**Problem description**: Please return the whole listing exactly.

**Data**:
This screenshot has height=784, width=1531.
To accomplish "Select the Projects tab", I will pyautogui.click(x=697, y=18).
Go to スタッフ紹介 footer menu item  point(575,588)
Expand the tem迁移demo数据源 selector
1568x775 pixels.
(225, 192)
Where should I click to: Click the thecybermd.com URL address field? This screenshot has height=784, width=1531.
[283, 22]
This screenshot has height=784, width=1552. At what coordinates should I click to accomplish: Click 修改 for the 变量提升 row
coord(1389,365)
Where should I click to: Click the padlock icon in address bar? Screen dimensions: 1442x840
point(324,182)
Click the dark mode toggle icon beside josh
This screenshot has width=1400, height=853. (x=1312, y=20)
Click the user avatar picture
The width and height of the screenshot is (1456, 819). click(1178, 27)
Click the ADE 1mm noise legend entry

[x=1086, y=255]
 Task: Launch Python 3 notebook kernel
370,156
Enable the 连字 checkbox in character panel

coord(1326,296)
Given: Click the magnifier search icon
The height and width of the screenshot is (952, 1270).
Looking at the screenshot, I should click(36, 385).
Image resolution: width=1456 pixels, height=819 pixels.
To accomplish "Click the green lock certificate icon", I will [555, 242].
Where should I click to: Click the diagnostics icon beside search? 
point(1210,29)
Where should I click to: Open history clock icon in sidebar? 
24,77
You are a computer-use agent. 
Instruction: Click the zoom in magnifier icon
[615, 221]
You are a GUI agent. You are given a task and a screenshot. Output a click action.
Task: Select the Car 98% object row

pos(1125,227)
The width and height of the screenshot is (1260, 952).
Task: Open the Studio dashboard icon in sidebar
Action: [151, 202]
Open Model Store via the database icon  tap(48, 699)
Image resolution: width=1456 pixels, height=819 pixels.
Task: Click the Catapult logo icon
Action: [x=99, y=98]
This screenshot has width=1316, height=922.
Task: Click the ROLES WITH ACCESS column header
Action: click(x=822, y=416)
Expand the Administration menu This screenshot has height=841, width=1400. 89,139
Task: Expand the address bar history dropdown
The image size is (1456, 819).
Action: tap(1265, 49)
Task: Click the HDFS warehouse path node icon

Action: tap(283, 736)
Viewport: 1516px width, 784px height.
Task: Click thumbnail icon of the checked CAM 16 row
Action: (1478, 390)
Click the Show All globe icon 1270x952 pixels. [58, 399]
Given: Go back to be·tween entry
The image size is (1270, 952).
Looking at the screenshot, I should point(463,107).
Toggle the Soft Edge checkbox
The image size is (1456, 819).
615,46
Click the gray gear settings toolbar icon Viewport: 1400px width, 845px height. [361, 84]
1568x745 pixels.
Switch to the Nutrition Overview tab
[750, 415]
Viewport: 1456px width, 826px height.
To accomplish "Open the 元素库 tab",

**Output for this exercise**:
This screenshot has height=784, width=1531.
To accomplish "Select the Projects tab", I will pyautogui.click(x=697, y=18).
Go to スタッフ紹介 footer menu item  point(575,588)
Expand the tem迁移demo数据源 selector
1568x775 pixels.
(225, 192)
Where should I click to: Click the thecybermd.com URL address field? This screenshot has height=784, width=1531.
[283, 22]
This screenshot has height=784, width=1552. At what coordinates should I click to accomplish: Click 修改 for the 变量提升 row
coord(1389,365)
Where should I click to: Click the padlock icon in address bar? Screen dimensions: 1442x840
point(324,182)
Click the dark mode toggle icon beside josh
This screenshot has width=1400, height=853. (x=1312, y=20)
Click the user avatar picture
The width and height of the screenshot is (1456, 819). click(1178, 27)
Click the ADE 1mm noise legend entry

[x=1086, y=255]
 Task: Launch Python 3 notebook kernel
370,156
Enable the 连字 checkbox in character panel

coord(1326,296)
Given: Click the magnifier search icon
The height and width of the screenshot is (952, 1270).
Looking at the screenshot, I should click(36, 385).
Image resolution: width=1456 pixels, height=819 pixels.
To accomplish "Click the green lock certificate icon", I will [555, 242].
Where should I click to: Click the diagnostics icon beside search? 
point(1210,29)
Where should I click to: Open history clock icon in sidebar? 
24,77
You are a computer-use agent. 
Instruction: Click the zoom in magnifier icon
[615, 221]
You are a GUI agent. You are given a task and a screenshot. Output a click action.
Task: Select the Car 98% object row

pos(1125,227)
The width and height of the screenshot is (1260, 952).
Task: Open the Studio dashboard icon in sidebar
Action: [151, 202]
Open Model Store via the database icon  tap(48, 699)
Image resolution: width=1456 pixels, height=819 pixels.
Task: Click the Catapult logo icon
Action: [x=99, y=98]
This screenshot has width=1316, height=922.
Task: Click the ROLES WITH ACCESS column header
Action: click(x=822, y=416)
Expand the Administration menu This screenshot has height=841, width=1400. 89,139
Task: Expand the address bar history dropdown
The image size is (1456, 819).
Action: tap(1265, 49)
Task: Click the HDFS warehouse path node icon

Action: tap(283, 736)
Viewport: 1516px width, 784px height.
Task: Click thumbnail icon of the checked CAM 16 row
Action: (1478, 390)
Click the Show All globe icon 1270x952 pixels. [58, 399]
Given: Go back to be·tween entry
The image size is (1270, 952).
Looking at the screenshot, I should point(463,107).
Toggle the Soft Edge checkbox
The image size is (1456, 819).
615,46
Click the gray gear settings toolbar icon Viewport: 1400px width, 845px height. [361, 84]
1568x745 pixels.
Switch to the Nutrition Overview tab
[750, 415]
Viewport: 1456px width, 826px height.
To accomplish "Open the 元素库 tab",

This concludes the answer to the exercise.